Implica un trabajo permanente de funcionarios del Banxico con el Gobierno federal a través principalmente de la Secretaría de Hacienda.

Pero, cómo estamos hoy?

Desde diciembre de 2015 con tasas de referencia a 3.0% anual, el Banxico tuvo la necesidad de iniciar un proceso de alza en la tasa de interés por dos factores, primero, que la Fed inició un ciclo de normalización en su política monetaria aumentando las tasas de interés, y segundo, algunos indicadores como la deuda pública / PIB que fue direccionando hasta 48.5% con las repercusiones de fuertes recortes al gasto público en la administración pasada.

El Banxico ha logrado en el tiempo estabilizar al peso mexicano, a pesar de ver por momentos movimientos especulativos más significativos. Tuvo que subir las tasas de interés mucho más de lo “deseado” para alcanzar un “spread” entre las tasas de interés de Estados Unidos y México, lo suficientemente atractivas para “estabilizar” al tipo de cambio y poder controlar algunos riesgos sobre la inflación. Esto ha representado un mayor costo financiero para el Gobierno federal, pero también para la población que ha perdido gran parte del poder de su disponibilidad monetaria.

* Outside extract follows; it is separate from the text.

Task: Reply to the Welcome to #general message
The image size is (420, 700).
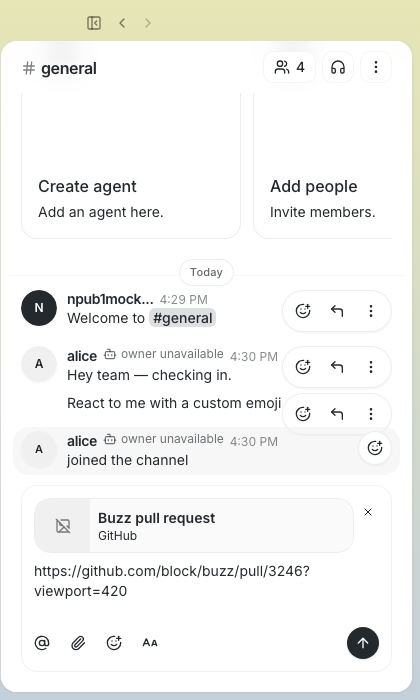Action: (x=337, y=311)
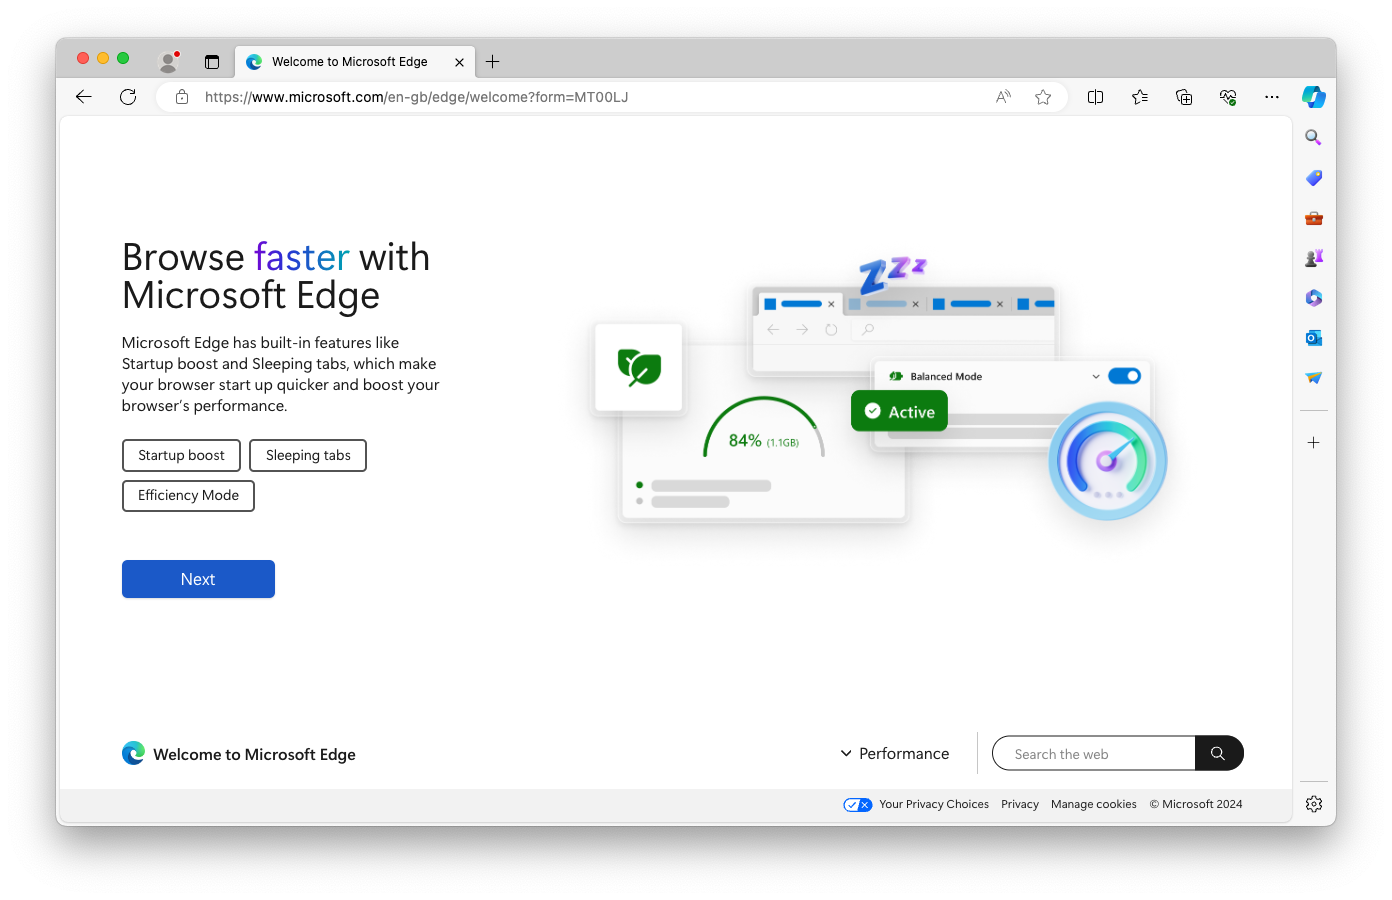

En lo que va del año, el peso mexicano se ha revaluado alrededor de 3.0% y la inflación acumulada apenas alcanza 0.27% a junio, con estimados en el año alrededor de 3.70-3.80% anual. Sin embargo, la economía enfrenta una rápida e importante desaceleración que podría alcanzar “la recesión técnica”.

Si la Fed baja la tasa de interés como se espera en julio y/o en septiembre, el spread “aumentará” en un principio otros 25 puntos base. No obstante, estamos viendo algunos riesgos sobre los “flujos” hacia nuestros mercados y sobre inversiones directas de mayor plazo de nacionales y extranjeros. Por un lado, la revisión del Plan de Negocios de Pemex y, por otro lado, la ratificación del T-MEC, que todo apunta a que será hasta 2020 cuando el Congreso Americano determine su votación. Ahí vemos que el conflicto de la CFE con las empresas ligadas al gasoducto de Texas a Tuxpan puede contaminar la ratificación.

Dentro del Plan de Negocios de Pemex observamos que el Gobierno federal tomará en “directo”, a través del gasto público, la construcción de Dos Bocas. Habrá una reducción en la carga fiscal, en 2020 de 65% a 58% y para 2021 a 54%. Se muestra muy dudoso el ritmo de participación de las empresas privadas (farmouts).

El Gobierno, sin duda, quiere un sector energético con Pemex y la CFE “del y para el Estado” con el beneficio de erradicar la “corrupción”. Ahora veremos a las calificadoras evaluar los recursos, estrategias y eficiencias para recuperar la producción diaria de crudo, solventar el pago de capital e intereses y su plan de inversiones, con el fin de recuperar la rentabilidad de Pemex lo más pronto posible y así determinar si hay ajuste en la nota soberana de México y en Pemex, especialmente de S&P que ha permanecido más expectante todavía.

Los futuros en el mercado muestran la posibilidad de que el Banxico baje la tasa de interés el último bimestre del año en 25 puntos base si las condiciones de estabilidad prevalecen. A la economía le urge, pero el ambiente externo (Brexit, conflicto comercial) e interno aún es incierto en estos momentos.